◆ WHAT IS REQUIRED:
Keeping every character in place, output all the data.
(SUPPLIED MATERIAL)
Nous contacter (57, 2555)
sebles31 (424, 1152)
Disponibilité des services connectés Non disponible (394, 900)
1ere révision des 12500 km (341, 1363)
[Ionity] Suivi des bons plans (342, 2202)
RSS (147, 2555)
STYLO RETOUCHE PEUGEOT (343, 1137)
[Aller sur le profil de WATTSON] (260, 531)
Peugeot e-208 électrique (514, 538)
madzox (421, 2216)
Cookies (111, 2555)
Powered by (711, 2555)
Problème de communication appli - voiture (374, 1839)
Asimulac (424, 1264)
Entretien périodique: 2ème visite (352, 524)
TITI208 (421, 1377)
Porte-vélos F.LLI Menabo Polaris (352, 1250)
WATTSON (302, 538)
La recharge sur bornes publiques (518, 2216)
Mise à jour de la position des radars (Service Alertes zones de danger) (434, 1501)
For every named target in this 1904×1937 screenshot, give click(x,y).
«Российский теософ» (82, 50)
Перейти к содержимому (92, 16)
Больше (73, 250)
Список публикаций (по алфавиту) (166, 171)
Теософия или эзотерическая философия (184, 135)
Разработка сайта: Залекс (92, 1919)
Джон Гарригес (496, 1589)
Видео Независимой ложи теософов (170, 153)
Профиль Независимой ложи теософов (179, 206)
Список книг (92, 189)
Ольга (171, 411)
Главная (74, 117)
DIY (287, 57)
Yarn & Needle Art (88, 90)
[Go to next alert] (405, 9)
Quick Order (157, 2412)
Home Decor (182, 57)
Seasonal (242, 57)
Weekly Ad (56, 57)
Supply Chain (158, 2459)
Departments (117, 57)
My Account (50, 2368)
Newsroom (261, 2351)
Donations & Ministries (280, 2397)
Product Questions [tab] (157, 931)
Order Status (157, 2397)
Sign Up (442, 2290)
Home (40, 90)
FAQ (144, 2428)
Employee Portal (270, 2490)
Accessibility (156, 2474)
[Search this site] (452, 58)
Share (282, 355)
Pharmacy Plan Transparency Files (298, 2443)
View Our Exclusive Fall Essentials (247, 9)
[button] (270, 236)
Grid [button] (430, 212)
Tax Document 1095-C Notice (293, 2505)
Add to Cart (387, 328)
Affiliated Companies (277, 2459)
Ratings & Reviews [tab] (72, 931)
(End SUPPLIED MATERIAL)
◆ ANSWER TO THE PROBLEM:
Nous contacter (57, 2555)
sebles31 (424, 1152)
Disponibilité des services connectés Non disponible (394, 900)
1ere révision des 12500 km (341, 1363)
[Ionity] Suivi des bons plans (342, 2202)
RSS (147, 2555)
STYLO RETOUCHE PEUGEOT (343, 1137)
[Aller sur le profil de WATTSON] (260, 531)
Peugeot e-208 électrique (514, 538)
madzox (421, 2216)
Cookies (111, 2555)
Powered by (711, 2555)
Problème de communication appli - voiture (374, 1839)
Asimulac (424, 1264)
Entretien périodique: 2ème visite (352, 524)
TITI208 (421, 1377)
Porte-vélos F.LLI Menabo Polaris (352, 1250)
WATTSON (302, 538)
La recharge sur bornes publiques (518, 2216)
Mise à jour de la position des radars (Service Alertes zones de danger) (434, 1501)
For every named target in this 1904×1937 screenshot, give click(x,y).
«Российский теософ» (82, 50)
Перейти к содержимому (92, 16)
Больше (73, 250)
Список публикаций (по алфавиту) (166, 171)
Теософия или эзотерическая философия (184, 135)
Разработка сайта: Залекс (92, 1919)
Джон Гарригес (496, 1589)
Видео Независимой ложи теософов (170, 153)
Профиль Независимой ложи теософов (179, 206)
Список книг (92, 189)
Ольга (171, 411)
Главная (74, 117)
DIY (287, 57)
Yarn & Needle Art (88, 90)
[Go to next alert] (405, 9)
Quick Order (157, 2412)
Home Decor (182, 57)
Seasonal (242, 57)
Weekly Ad (56, 57)
Supply Chain (158, 2459)
Departments (117, 57)
My Account (50, 2368)
Newsroom (261, 2351)
Donations & Ministries (280, 2397)
Product Questions [tab] (157, 931)
Order Status (157, 2397)
Sign Up (442, 2290)
Home (40, 90)
FAQ (144, 2428)
Employee Portal (270, 2490)
Accessibility (156, 2474)
[Search this site] (452, 58)
Share (282, 355)
Pharmacy Plan Transparency Files (298, 2443)
View Our Exclusive Fall Essentials (247, 9)
[button] (270, 236)
Grid [button] (430, 212)
Tax Document 1095-C Notice (293, 2505)
Add to Cart (387, 328)
Affiliated Companies (277, 2459)
Ratings & Reviews [tab] (72, 931)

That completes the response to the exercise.